**ABOUT THIS EXERCISE**
Please copy all of the data that follows exactly, leaving any pictures out.

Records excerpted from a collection
━━━━━━━━━━
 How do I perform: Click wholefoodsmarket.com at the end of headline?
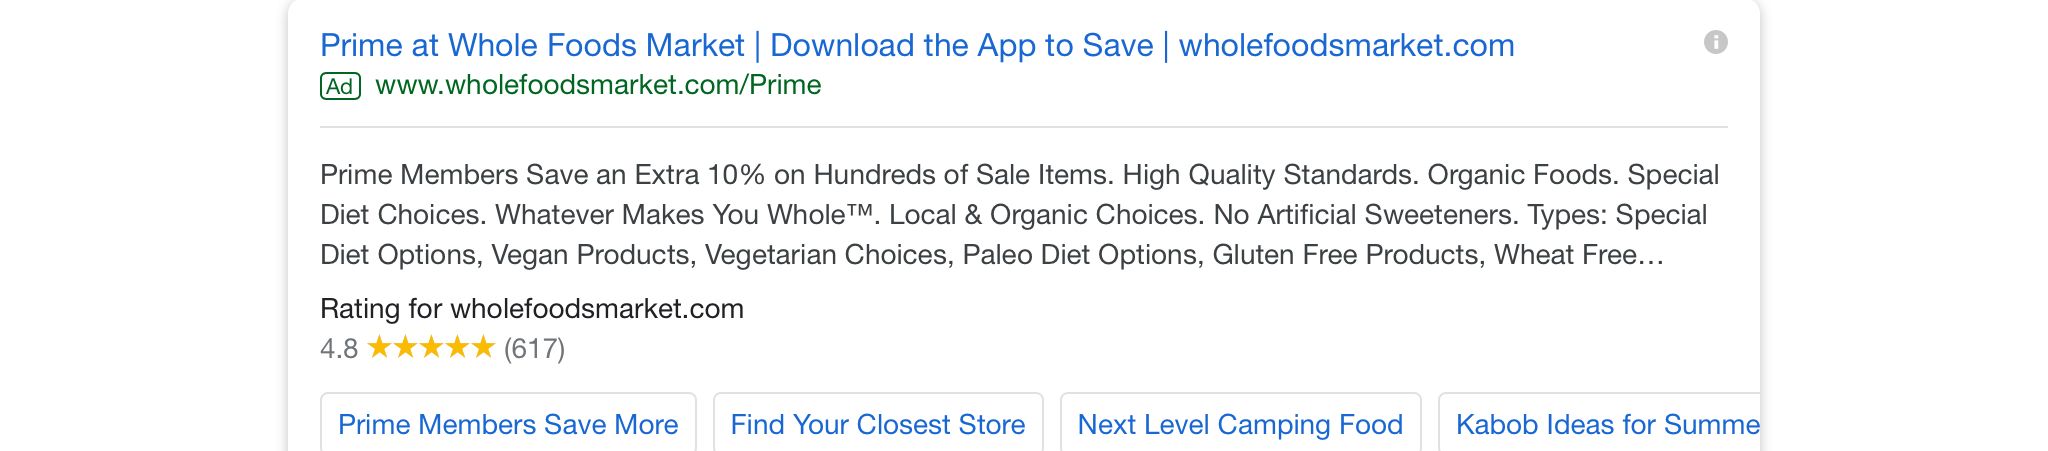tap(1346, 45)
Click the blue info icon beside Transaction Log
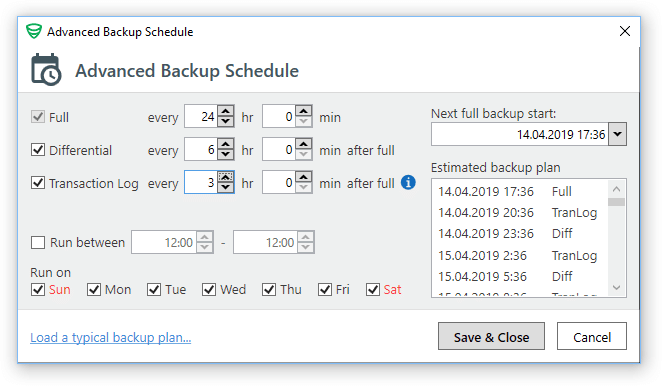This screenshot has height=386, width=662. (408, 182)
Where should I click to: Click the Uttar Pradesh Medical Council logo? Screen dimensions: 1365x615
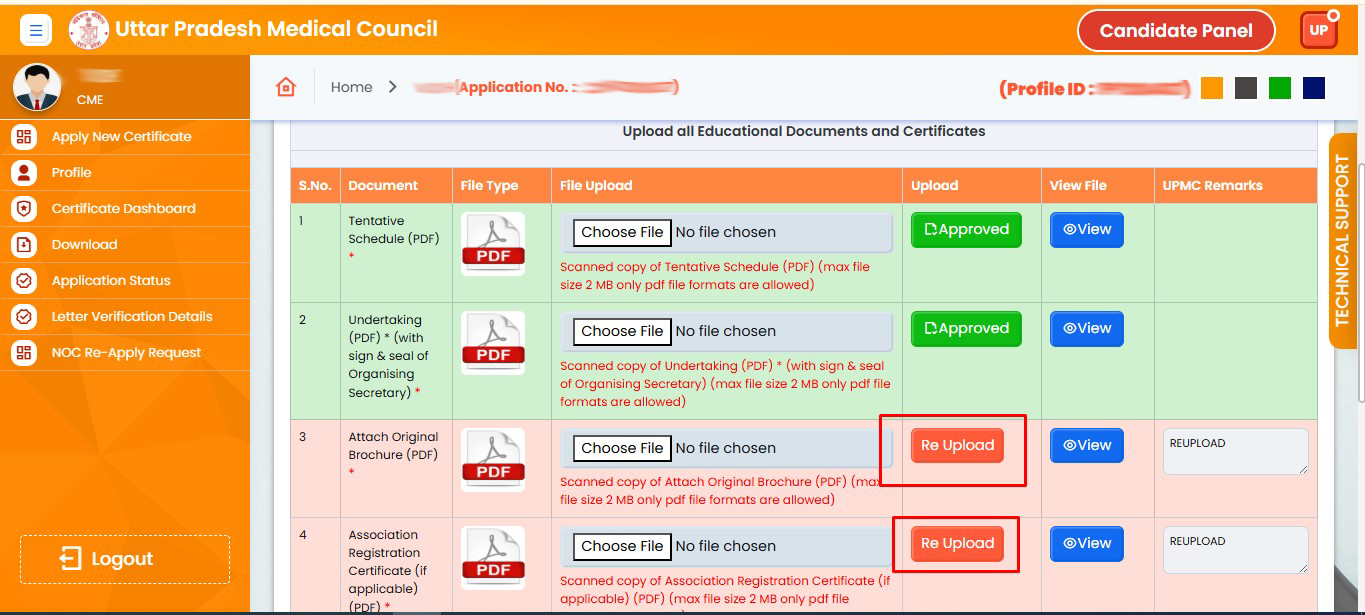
━━━━━━━━━━
**RESULT FOR THIS TASK**
 How do I perform: Click wholefoodsmarket.com at the end of headline?
tap(1346, 45)
Click the blue info icon beside Transaction Log
This screenshot has height=386, width=662. (408, 182)
Where should I click to: Click the Uttar Pradesh Medical Council logo? Screen dimensions: 1365x615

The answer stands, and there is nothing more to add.